The value of this tracking artifact is to make “done” into a reviewable state. Readers can follow TRACE-HKFE-001 to see where the requirements come from, what the invariants are, where the integration tests and E2E tests are, what the evidence files are, and which offset signals need to be intercepted. If an item is missing, the status should not be changed to PASS.

There are typically five types of signals used to implement offsets. First, the code change cannot find the corresponding REQ or TRACE, indicating that the implementation may have exceeded the requirements boundary. Second, the test only verifies function return or page existence, but does not verify business semantics. Third, E2E relies on a mock-only path that does not cross critical integration boundaries. Fourth, the AI-generated fix makes the test green but removes, relaxes, or bypasses the original assertion. Fifth, the final report only has a “passed” conclusion and no evidence artifacts that can be reviewed.

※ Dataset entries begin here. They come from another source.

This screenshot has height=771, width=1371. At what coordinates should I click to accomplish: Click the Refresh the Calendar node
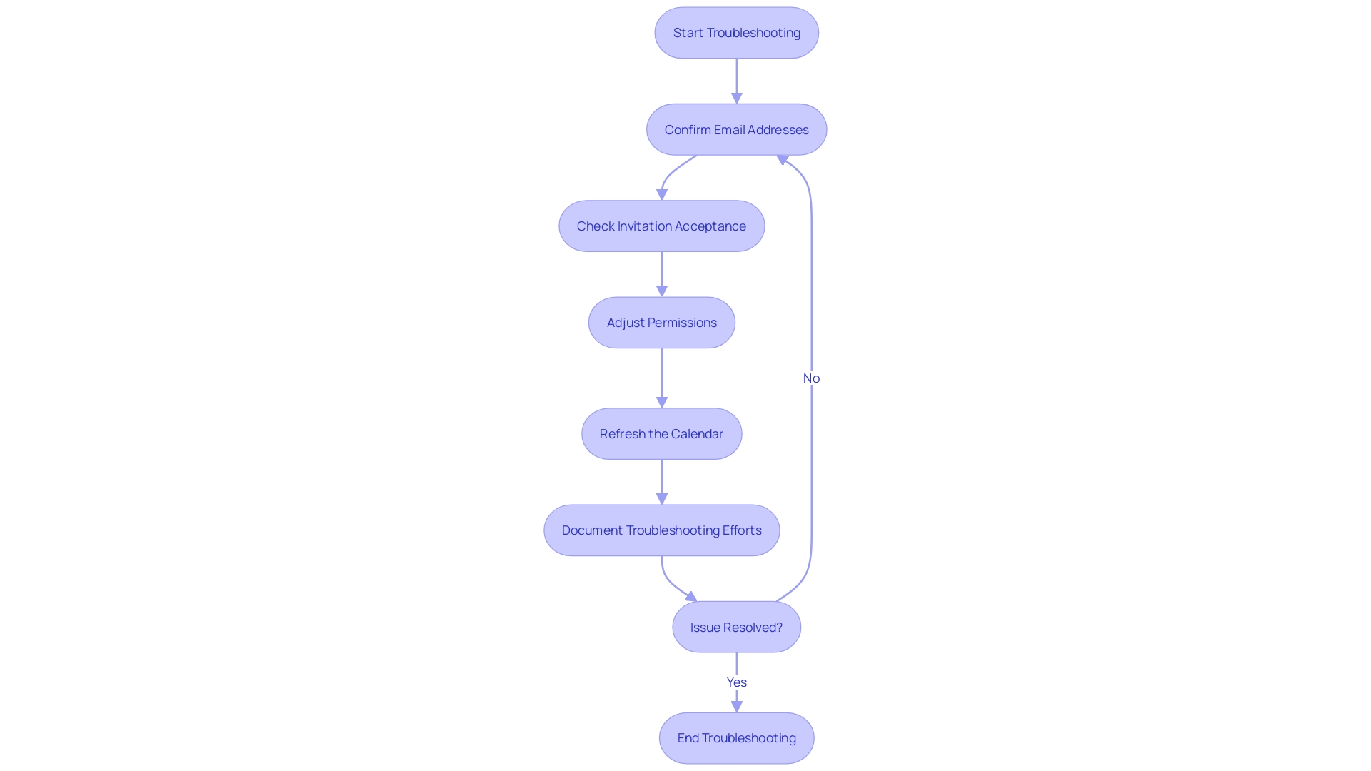coord(661,433)
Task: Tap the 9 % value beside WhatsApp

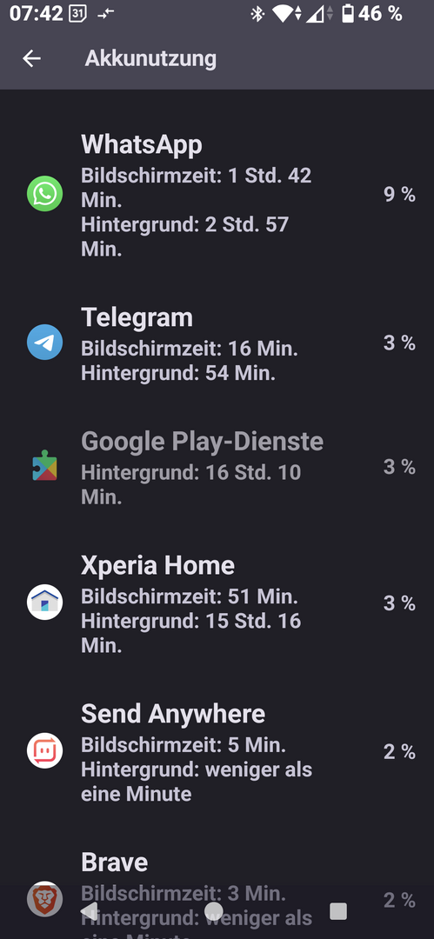Action: 400,194

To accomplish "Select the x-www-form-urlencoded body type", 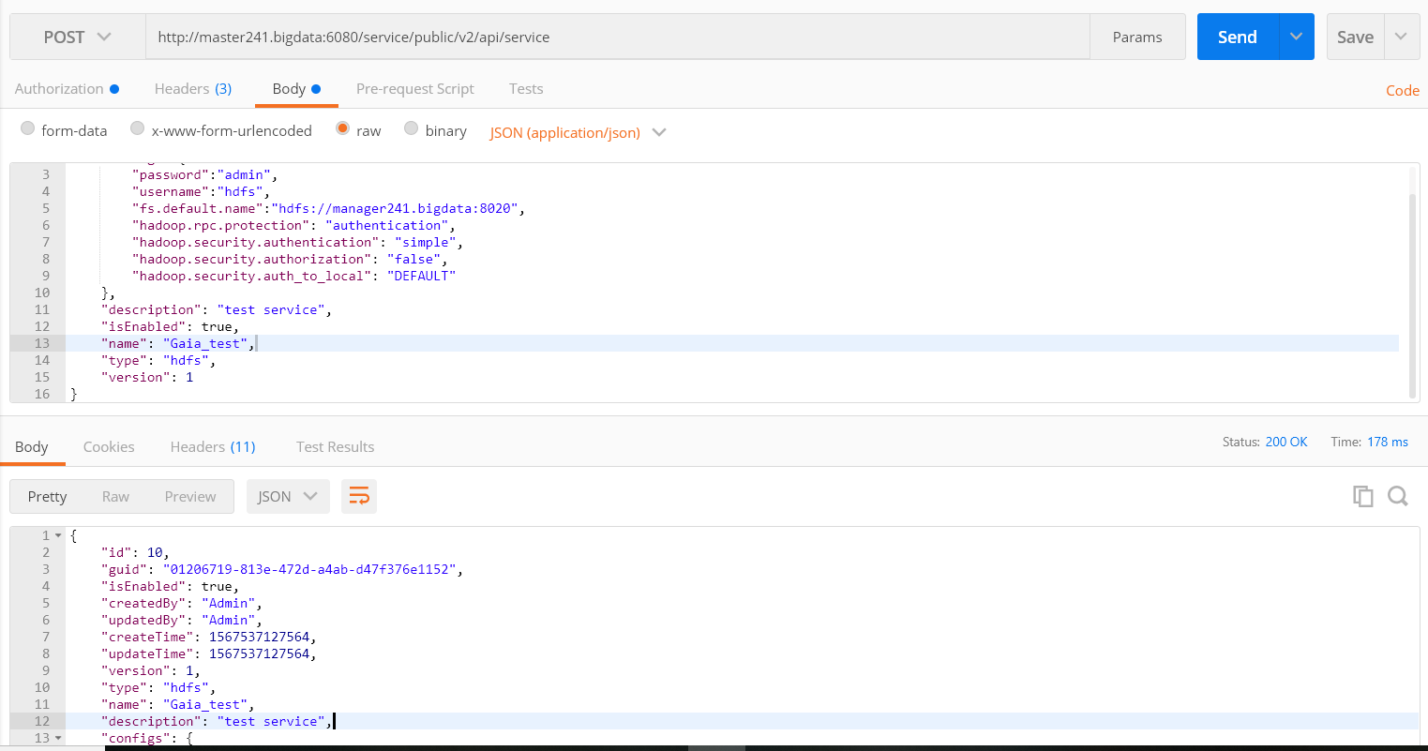I will tap(137, 130).
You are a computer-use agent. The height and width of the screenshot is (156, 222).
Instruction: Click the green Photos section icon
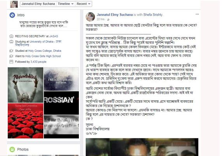click(12, 149)
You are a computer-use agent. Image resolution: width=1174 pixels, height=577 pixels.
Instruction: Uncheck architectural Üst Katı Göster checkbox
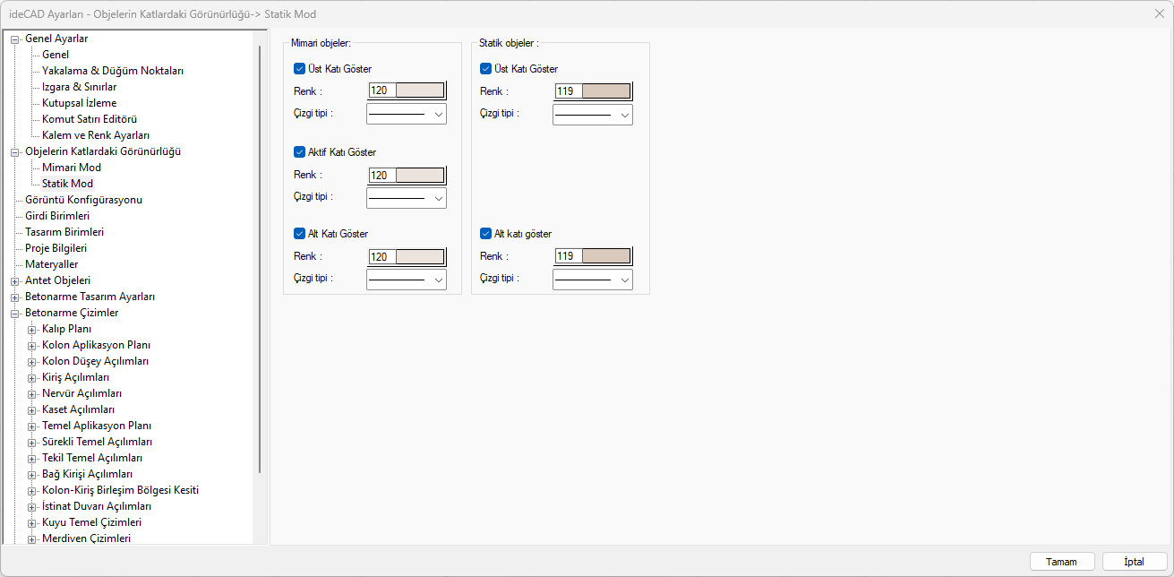point(299,68)
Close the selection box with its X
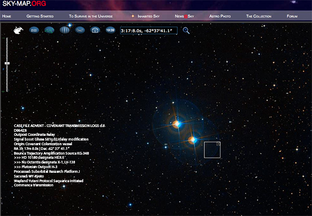Image resolution: width=312 pixels, height=216 pixels. point(218,144)
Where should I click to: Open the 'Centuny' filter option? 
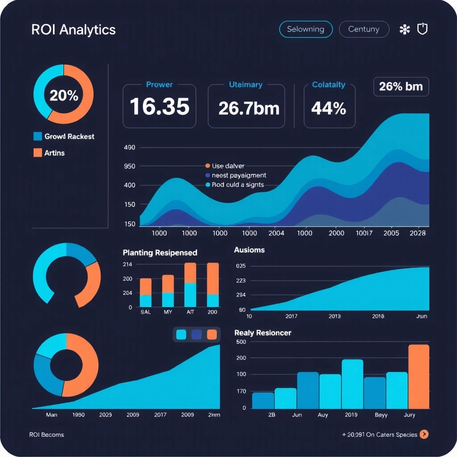[x=364, y=29]
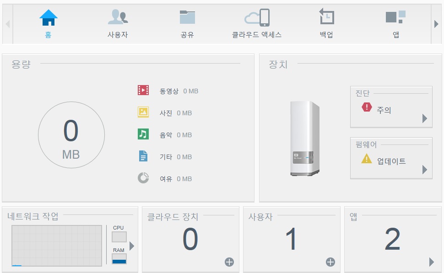Expand the Diagnosis (진단) panel arrow
The image size is (444, 273).
click(425, 119)
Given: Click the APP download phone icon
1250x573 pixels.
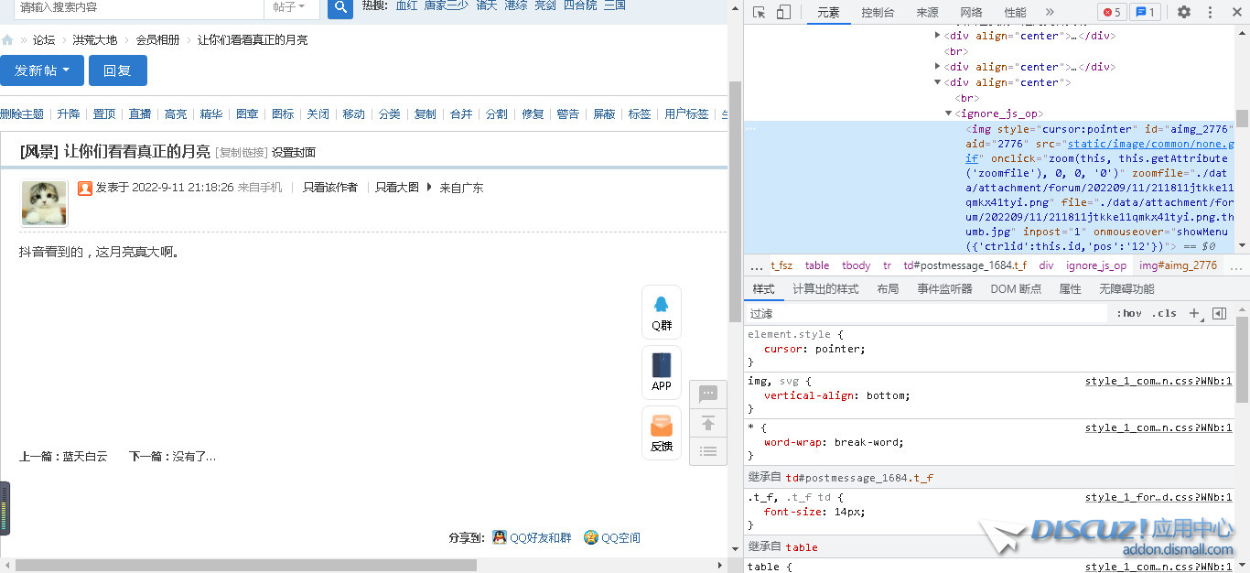Looking at the screenshot, I should (662, 372).
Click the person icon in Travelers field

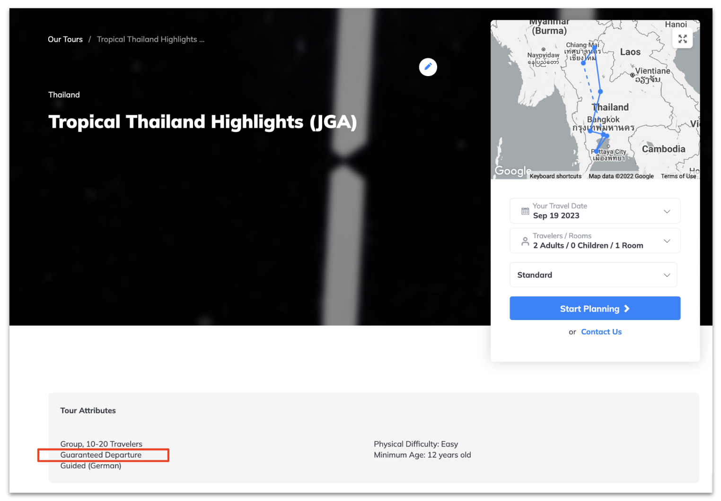[525, 241]
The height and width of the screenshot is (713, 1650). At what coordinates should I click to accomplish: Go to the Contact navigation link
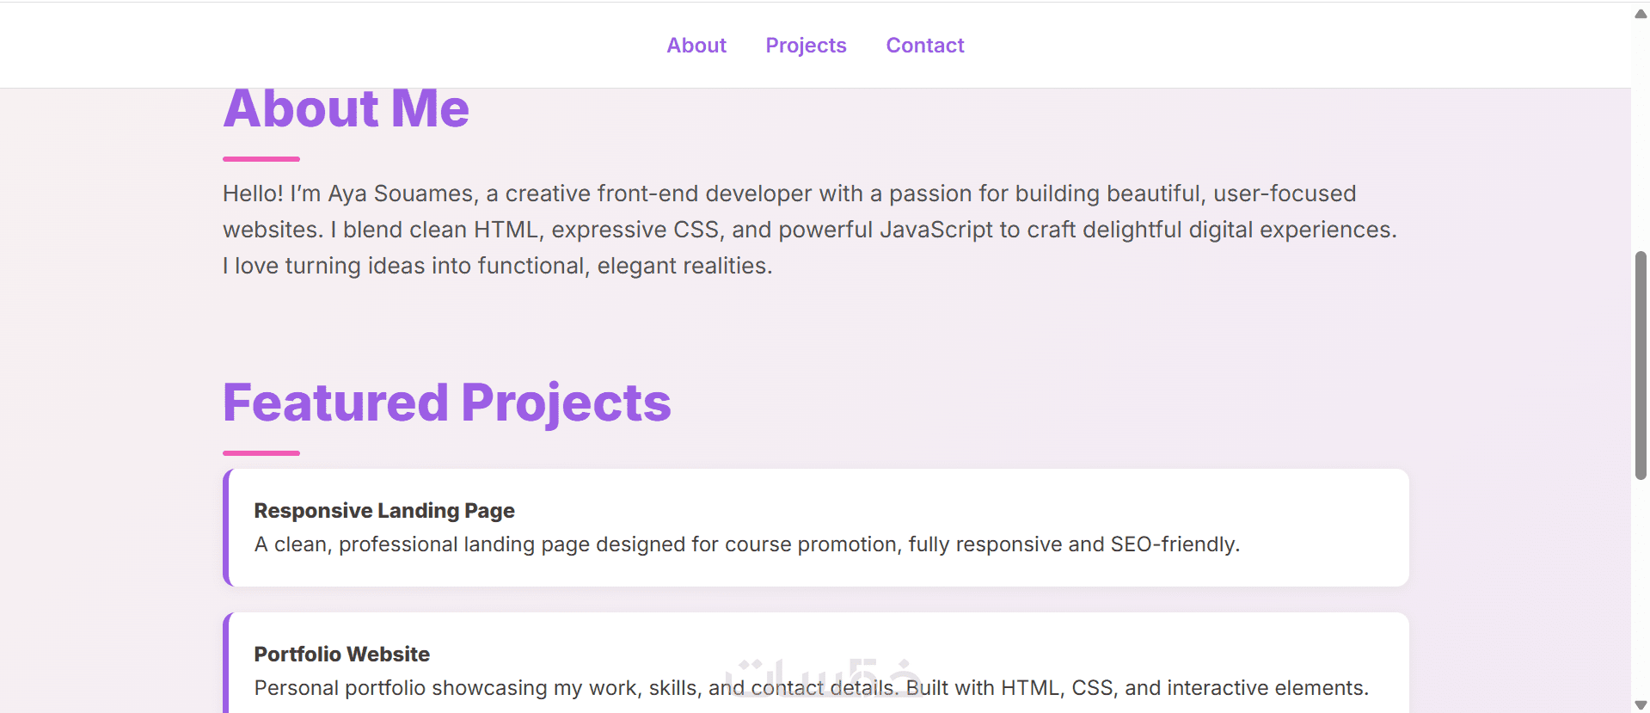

Quick correction should not start with “continue to let AI change the code”, but should start with the failure evidence package. The minimum closed loop is: locate the failed TRACE line, read the corresponding REQ/INV/E2E, confirm the offset type, fill in the minimum recurrence or assertion, and then let AI only modify the code and tests related to the TRACE. After repair, re-run the corresponding gate and update the evidence path and status. This process can condense a large-scale rework into iterations around a single requirements contract.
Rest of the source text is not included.